Exercise materials
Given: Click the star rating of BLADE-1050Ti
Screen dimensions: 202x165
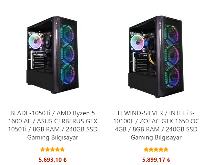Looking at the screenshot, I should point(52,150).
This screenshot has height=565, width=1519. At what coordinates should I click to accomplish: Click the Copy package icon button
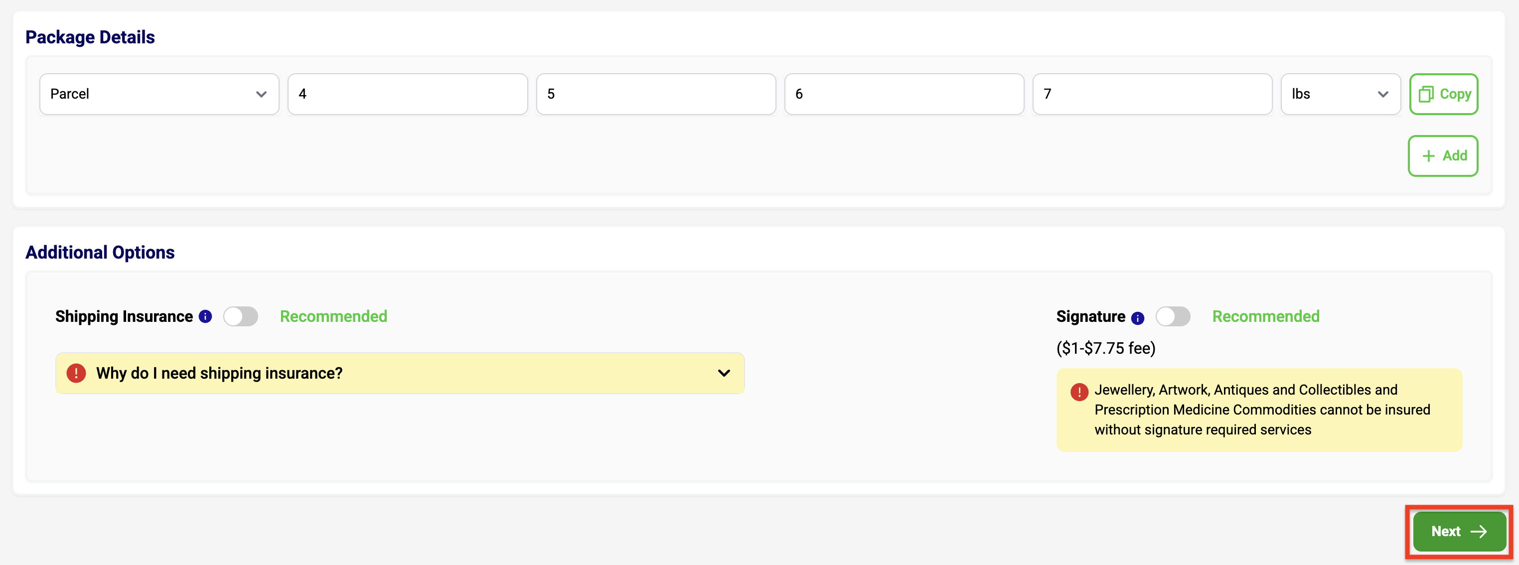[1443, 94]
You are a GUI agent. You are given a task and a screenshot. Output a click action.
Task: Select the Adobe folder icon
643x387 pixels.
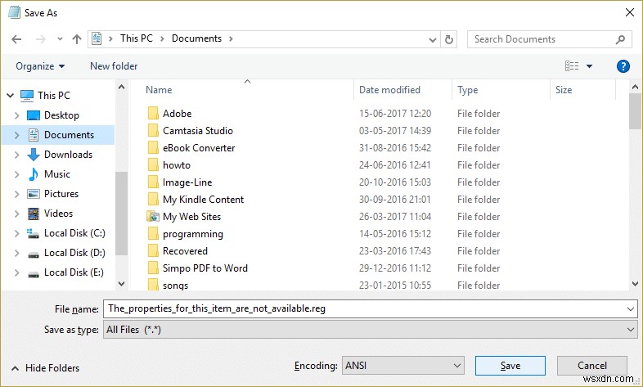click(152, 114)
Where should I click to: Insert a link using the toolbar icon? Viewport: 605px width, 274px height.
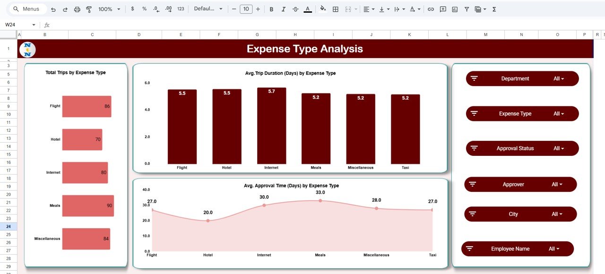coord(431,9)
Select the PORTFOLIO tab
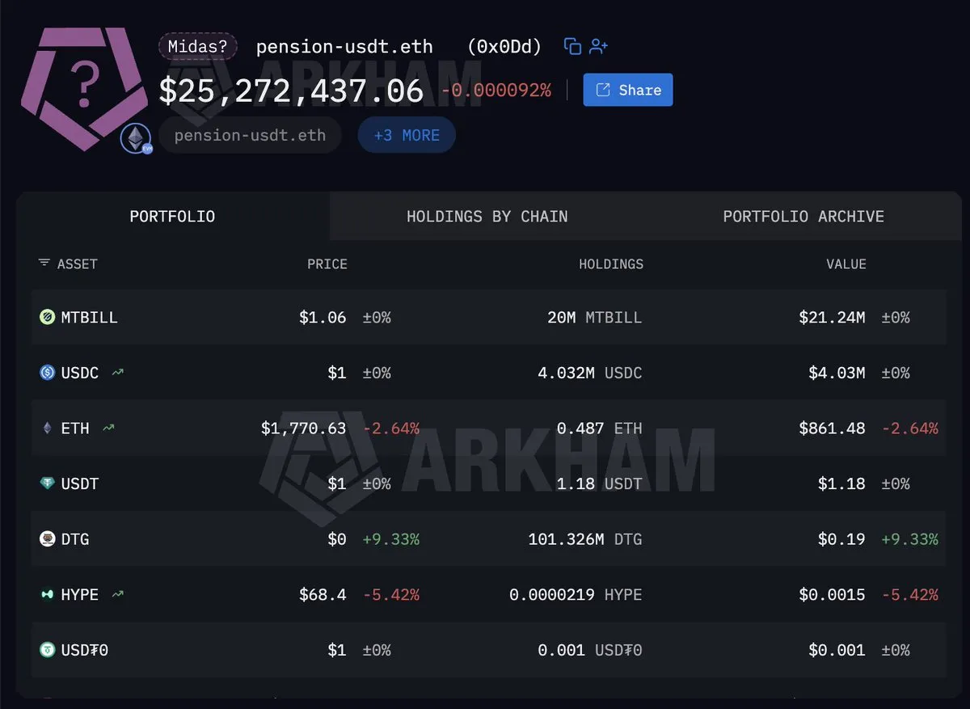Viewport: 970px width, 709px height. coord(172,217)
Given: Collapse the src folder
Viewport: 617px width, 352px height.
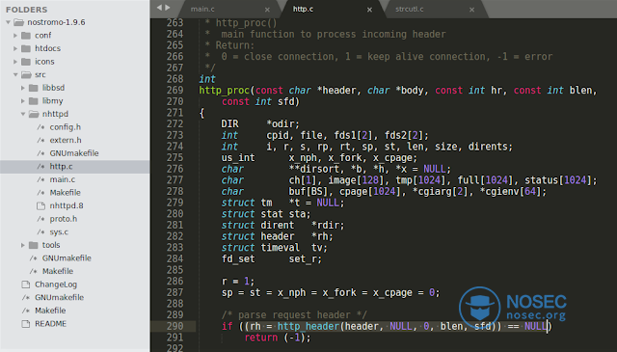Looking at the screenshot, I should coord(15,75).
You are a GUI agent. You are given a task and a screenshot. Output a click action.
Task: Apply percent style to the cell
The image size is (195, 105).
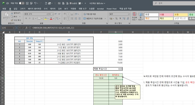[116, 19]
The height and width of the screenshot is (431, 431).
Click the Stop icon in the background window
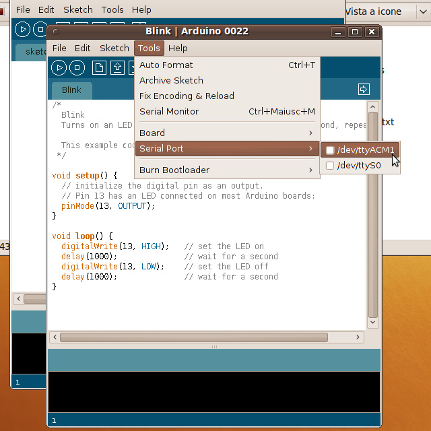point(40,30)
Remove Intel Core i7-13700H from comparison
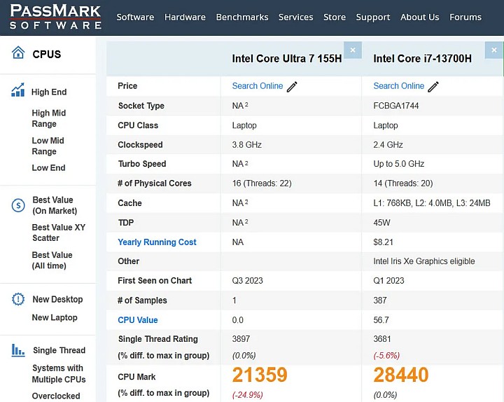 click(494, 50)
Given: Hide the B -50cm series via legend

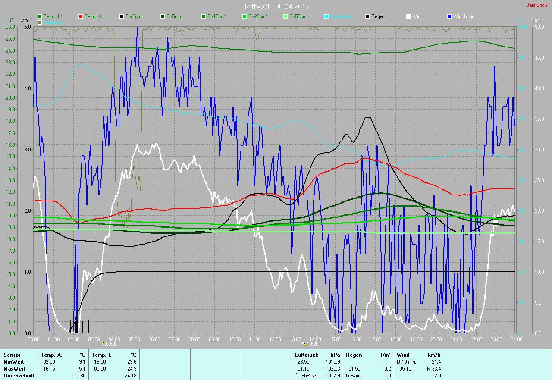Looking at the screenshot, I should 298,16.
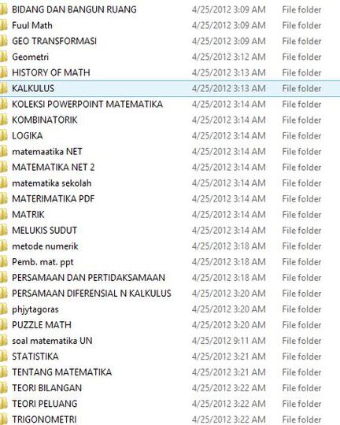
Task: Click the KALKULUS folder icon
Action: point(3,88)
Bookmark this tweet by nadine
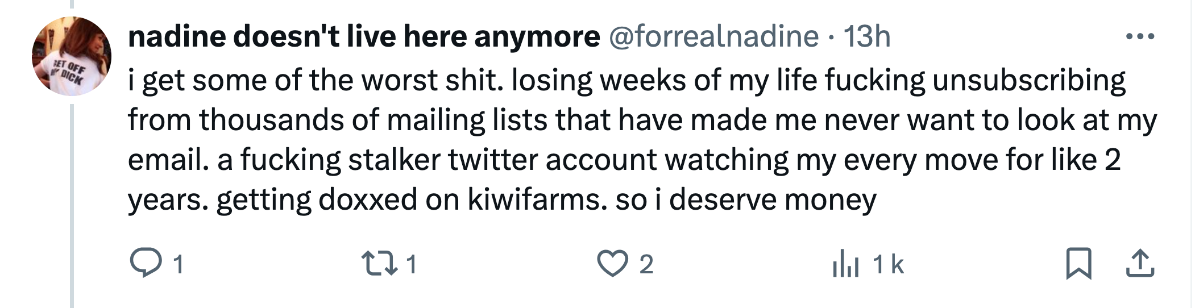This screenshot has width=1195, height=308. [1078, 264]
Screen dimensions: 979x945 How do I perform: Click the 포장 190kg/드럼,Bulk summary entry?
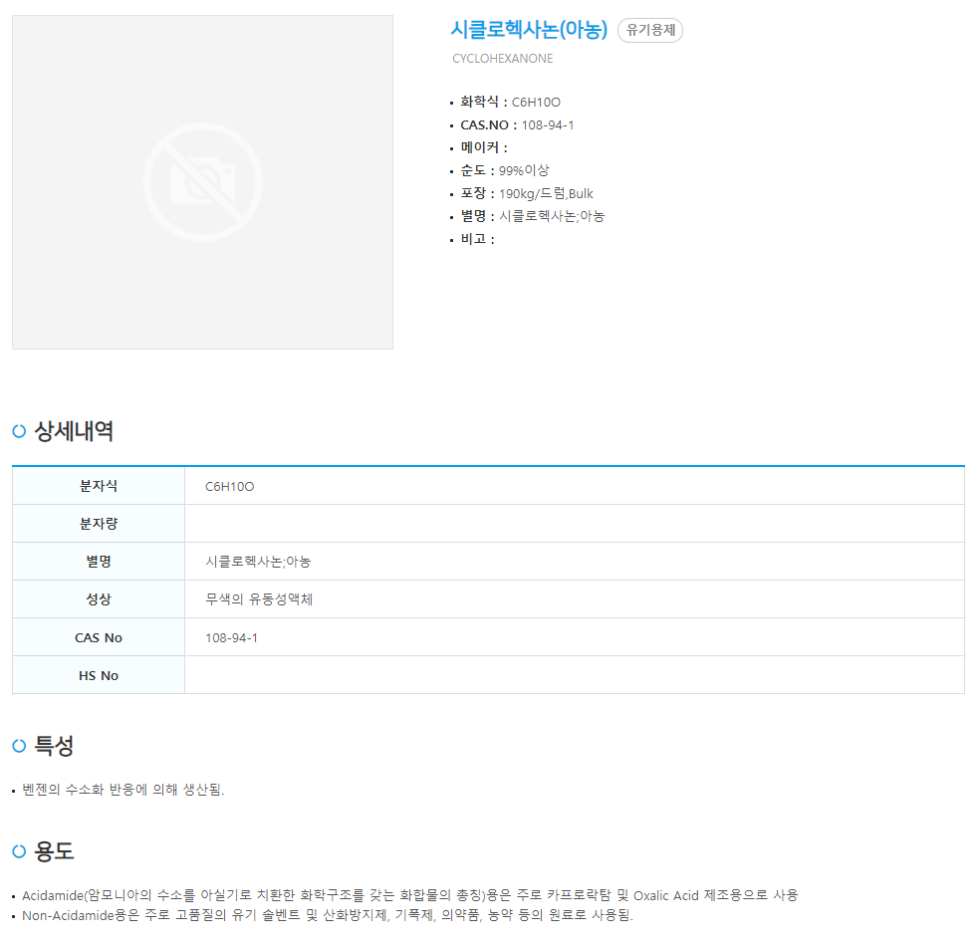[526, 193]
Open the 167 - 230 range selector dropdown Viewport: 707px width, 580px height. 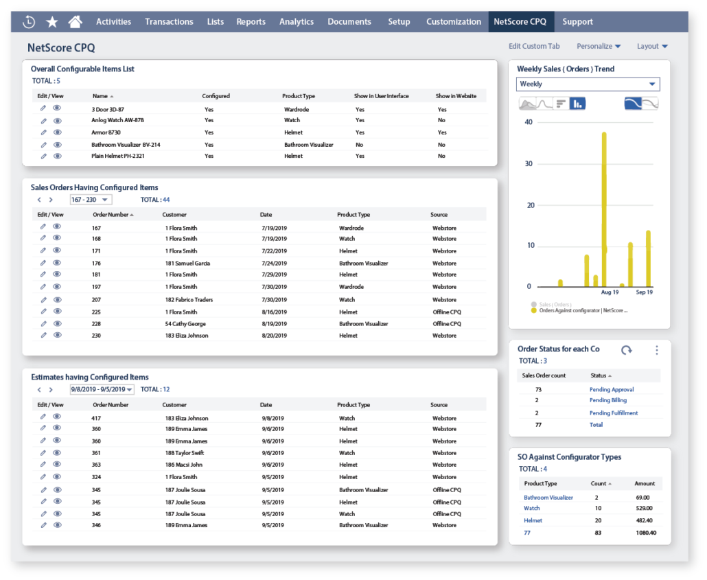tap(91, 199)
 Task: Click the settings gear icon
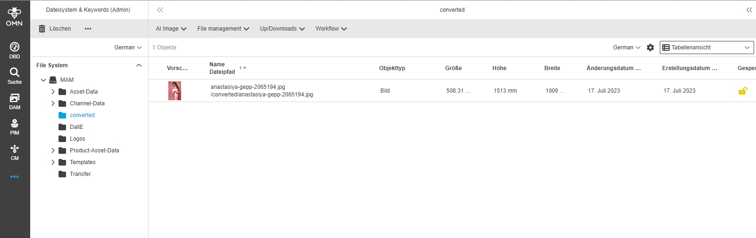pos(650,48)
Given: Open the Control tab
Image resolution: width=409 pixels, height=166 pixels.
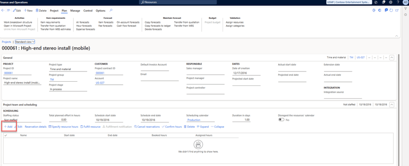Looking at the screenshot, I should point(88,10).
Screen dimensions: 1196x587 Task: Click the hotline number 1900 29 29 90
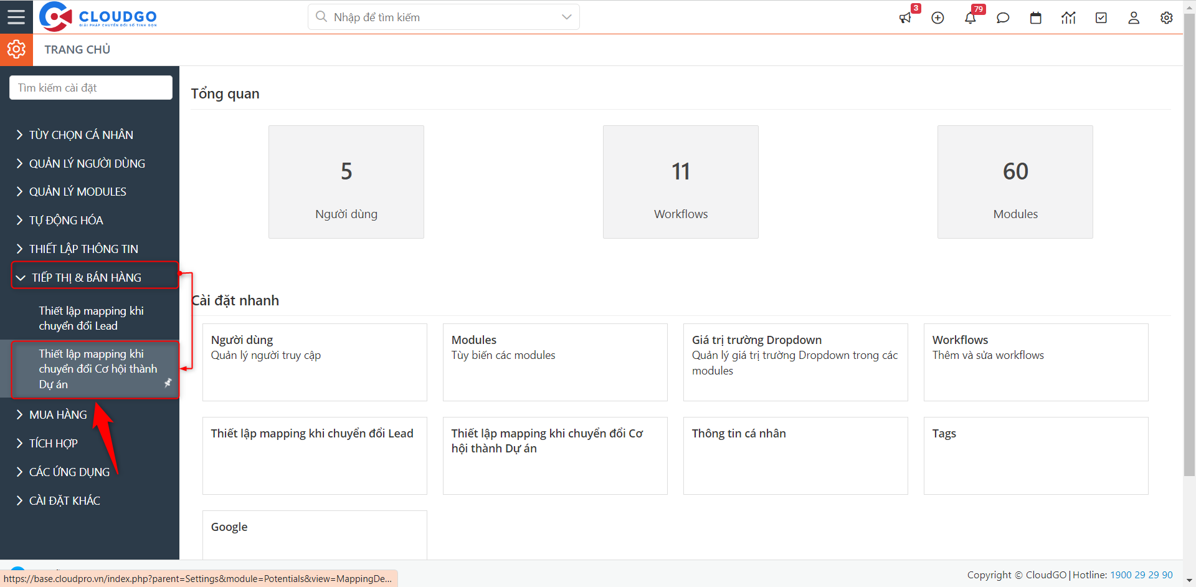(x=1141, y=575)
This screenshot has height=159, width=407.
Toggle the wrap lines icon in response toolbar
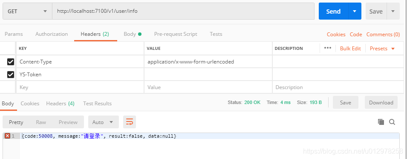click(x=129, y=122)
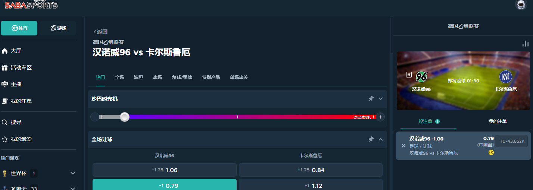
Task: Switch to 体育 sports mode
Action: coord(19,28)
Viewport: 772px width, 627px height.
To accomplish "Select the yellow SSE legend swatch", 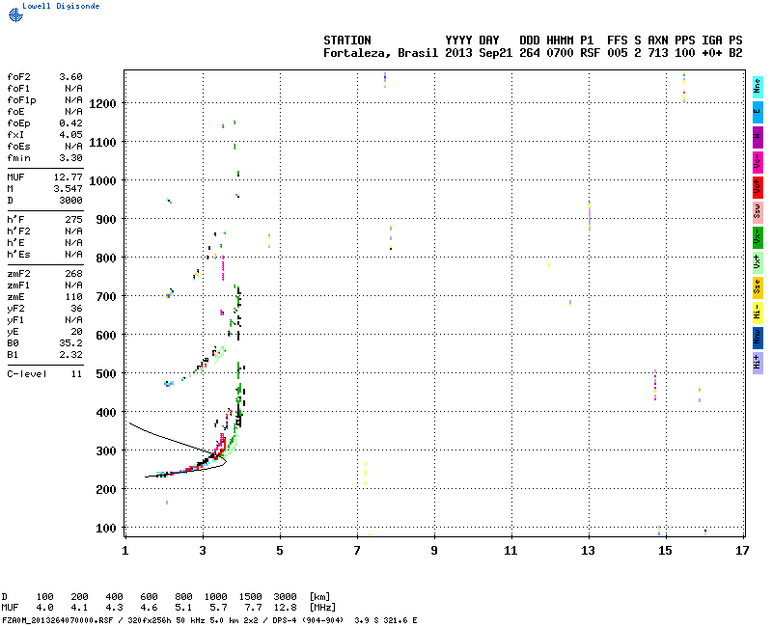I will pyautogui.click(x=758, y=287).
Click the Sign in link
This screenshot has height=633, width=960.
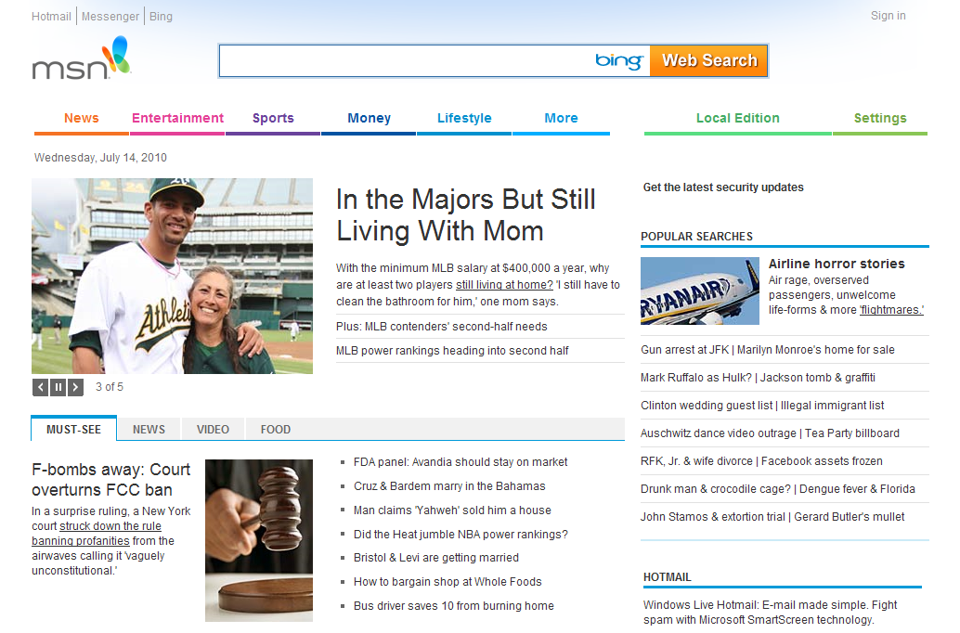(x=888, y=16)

Problem
Say again, word for word, the lines beginning at the top of the data and ending with the line that has "The height and". Skip the pictures.

Final answer
Given: Click the star rating of BLADE-1050Ti
Screen dimensions: 202x165
Looking at the screenshot, I should point(52,150).
This screenshot has height=565, width=1519. At what coordinates should I click to accomplish: Click the Copy package icon button
[1443, 94]
You are a GUI agent. You are given a task and a screenshot. Output a click action.
Task: Select the Adobe folder icon
643x387 pixels.
click(152, 114)
Where should I click to: Insert a link using the toolbar icon? Viewport: 605px width, 274px height.
coord(431,9)
Select the PORTFOLIO tab
Viewport: 970px width, 709px height. coord(172,217)
Given: Collapse the src folder
Viewport: 617px width, 352px height.
Looking at the screenshot, I should coord(15,75).
You are a GUI agent. You are given a task and a screenshot. Output a click action.
Task: Apply percent style to the cell
The image size is (195, 105).
[116, 19]
The height and width of the screenshot is (431, 431).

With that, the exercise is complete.